I am leaning towards either a bikini or a modified hcc with a really, really short jacket. (this is based on a pic i've seen on flickr of a dog called bambi and i love that look and if not this time, then we'll move towards that).. or is it something that would work with a puppy and coat change???? here's the link to the pic: Bambi on Flickr - Photo Sharing! 

i've posted this pic before, but you can see what her coat is now 









i don't want to go too short ... so i'd love you all to help me let the groomer know what i want/need. length wise. definitely short face and feet tho.

i do NOT want her ears trimmed (maybe inside cleaned) i do NOT want her topnot cut as i'd love it to grow out. but i can understand trying to keep it out of her eyes. we're not going for a show coat ... i just like the top long!

the reason i'm a bit worrywart is my sister took her spoo baby to have fft and the groomer trimmed her ear length and her top not some. she was really upset and she'd said not to.

anyway, i have to step away from computer for a bit, but please help me work on how to word this. she's a really nice woman and has done my cairns for years and she does breed standards so is familar with them

and if i'm being melodramatic, just say so.

in a nice way :wacko:


----------



## Aidan (Mar 4, 2009)

I would print of poppys picture and tell them you want a miami trim done and have that as a reference.

I would also tell them you want the body left slightly longer, perhaps with a guard comb. If you brought that dog into me with poppys photo I would not touch the ears/topknot (general rule for groomer is don't touch ears/head on a poodle unless told to do so..although I usually ask). I would probably use a 1 wahl guard on the body which is 1/2'' or the 0 guard which is a 5/8''. Your groomer may not have the wahl snap on combs so you can always tell them the specific size..although I think even plastic combs have "0 snaps" and "1 snaps" that's what i've always called them and it should be the same length..you just get a better finish I think..with the wahl combs.

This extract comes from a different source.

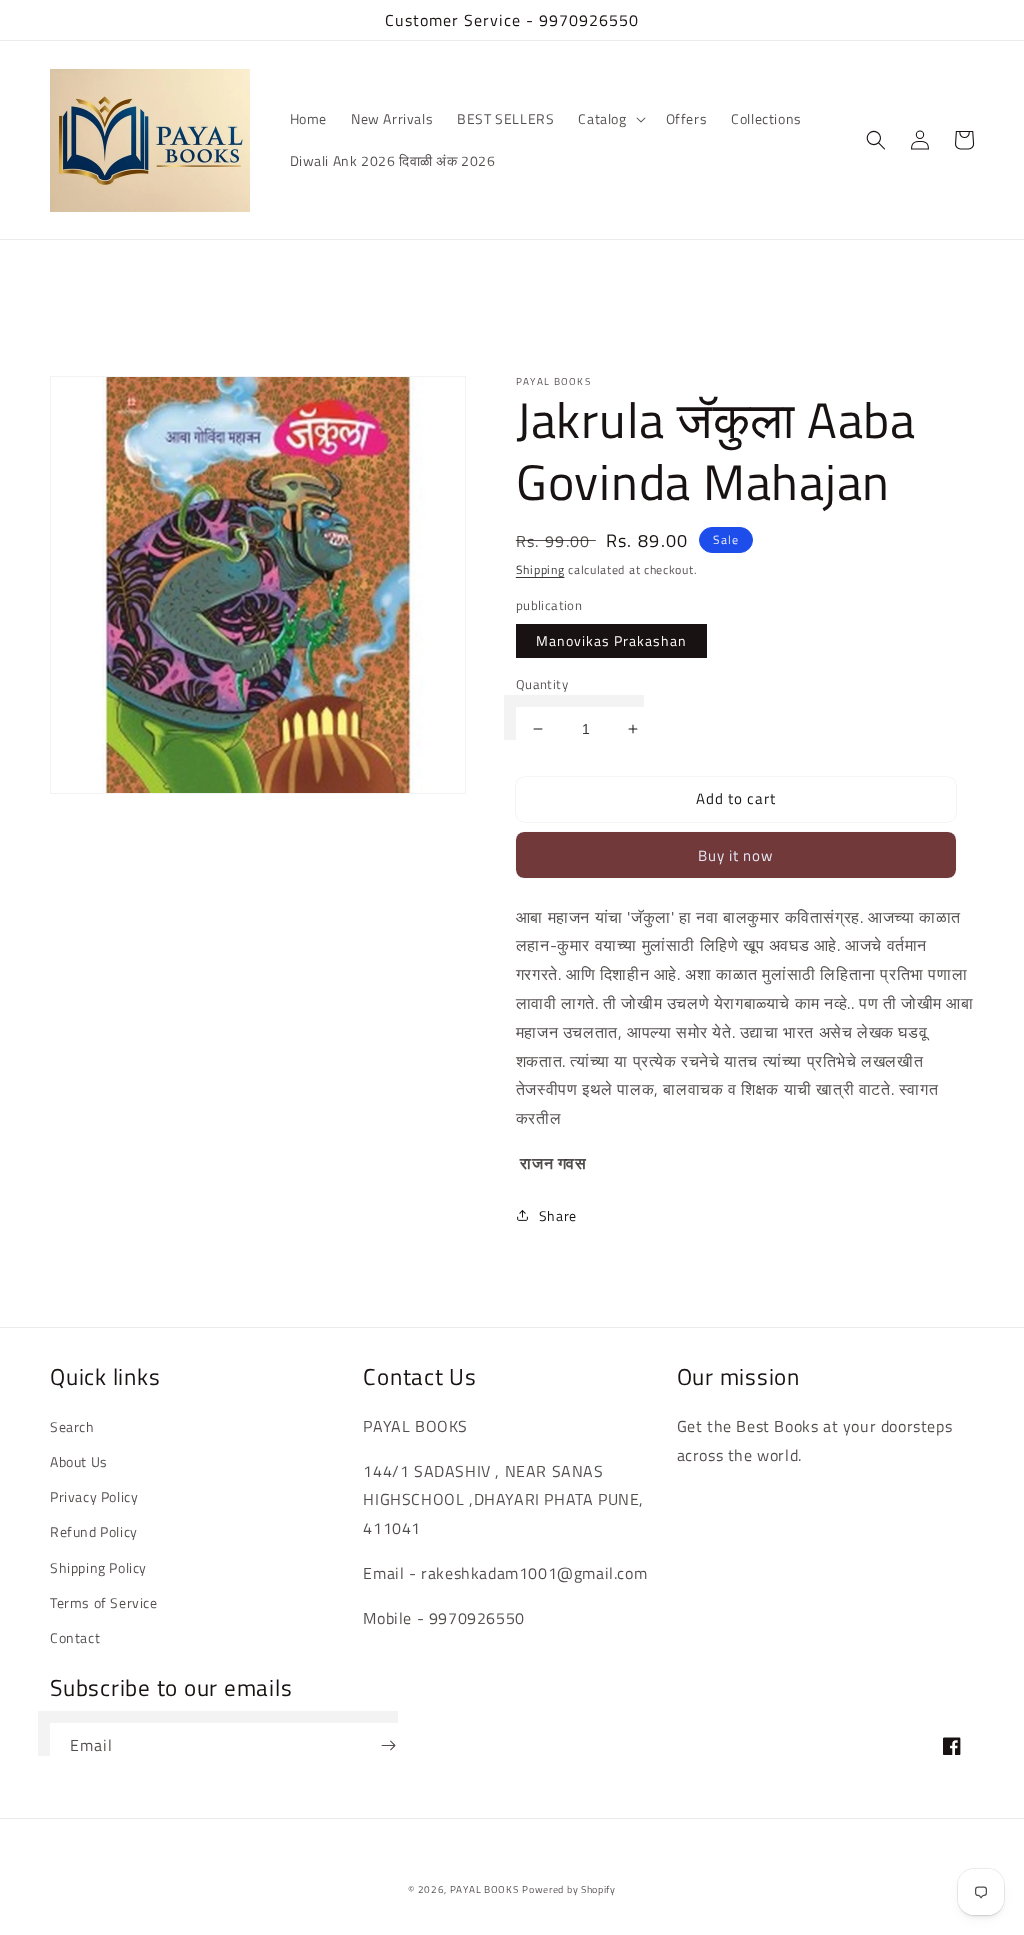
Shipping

Specifically tell your groomer to leave the ears and topknot alone..i would make it well known..that way they have no reason to come back and say that you didn't tell them.

You could even write down what you want before you leave and give it to the groomer! That way you don't forget anything.


----------



## faerie (Mar 27, 2010)

thank you. i'll make notes and i'll print up a pic too. i emailed her some shots so she'd know and when i called today she said she hadn't checked her email ... i sent them last week. 

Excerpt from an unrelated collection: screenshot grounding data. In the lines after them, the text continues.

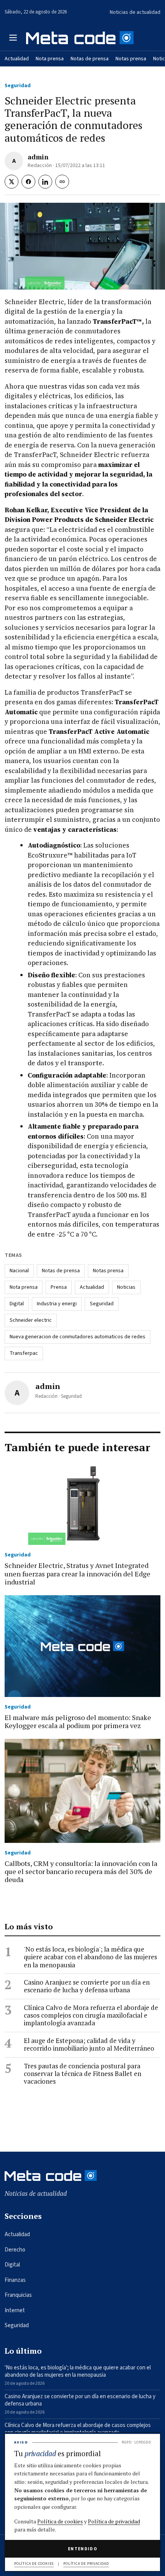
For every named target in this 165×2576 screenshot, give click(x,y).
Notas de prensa (90, 59)
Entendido (82, 2549)
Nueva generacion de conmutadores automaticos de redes (77, 1337)
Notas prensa (131, 59)
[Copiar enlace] (62, 182)
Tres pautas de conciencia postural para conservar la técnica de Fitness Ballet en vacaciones (82, 2074)
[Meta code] (80, 37)
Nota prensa (50, 59)
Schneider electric (31, 1320)
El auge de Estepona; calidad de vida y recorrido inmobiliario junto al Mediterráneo (89, 2045)
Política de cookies (60, 2521)
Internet (15, 2310)
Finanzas (15, 2280)
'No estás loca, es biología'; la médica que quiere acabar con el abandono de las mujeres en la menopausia (90, 1957)
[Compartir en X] (11, 182)
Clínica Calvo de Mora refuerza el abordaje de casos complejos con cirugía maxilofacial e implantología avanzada (91, 2015)
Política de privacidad (114, 2521)
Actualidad (17, 59)
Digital (17, 1304)
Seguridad (18, 85)
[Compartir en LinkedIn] (45, 182)
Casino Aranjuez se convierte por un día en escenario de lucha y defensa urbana (87, 1986)
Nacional (19, 1271)
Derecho (15, 2250)
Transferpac (24, 1353)
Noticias (126, 1287)
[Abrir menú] (13, 37)
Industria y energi (57, 1304)
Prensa (59, 1287)
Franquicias (18, 2295)
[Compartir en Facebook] (28, 182)
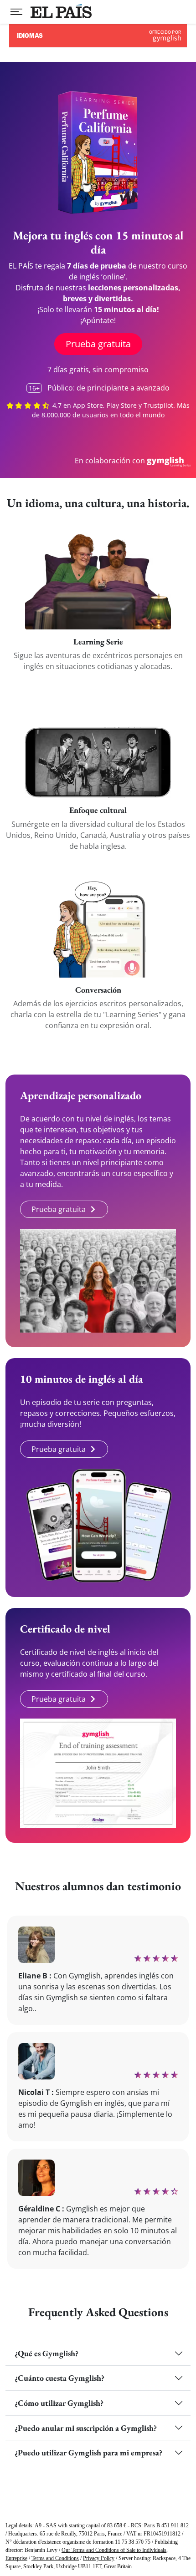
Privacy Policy (98, 2558)
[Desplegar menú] (16, 12)
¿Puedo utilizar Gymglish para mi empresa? (88, 2452)
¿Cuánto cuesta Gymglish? (59, 2378)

i am not doing my wednesday market tomorrow, so i think i'll take the poof in.


----------



## partial2poodles (Feb 11, 2010)

The groomer is in for a challenge. Yikes, I would be very scared of messing up if I were your groomer and you were trying me for the 1st time. I see body coat that is MUCH TOO LONG....but I have a feeling that you wouldn't really want to pay me what I charge to DEMAT enough to get a guard comb thru it. I might have to go less than 1/2 " on that body.

NEXT I see the ankles of your dog. They are extremely tapered...which means I can't get a nice column leg. It will resemble a piano leg (thicker at the top and small at the bottom)...very unflattering. I would try to make it the same width at the bottom and remove all excess as I work toward the top of the leg. STILL, you wind up with a pretty slender leg. AND that's if the hocks and front legs aren't matted.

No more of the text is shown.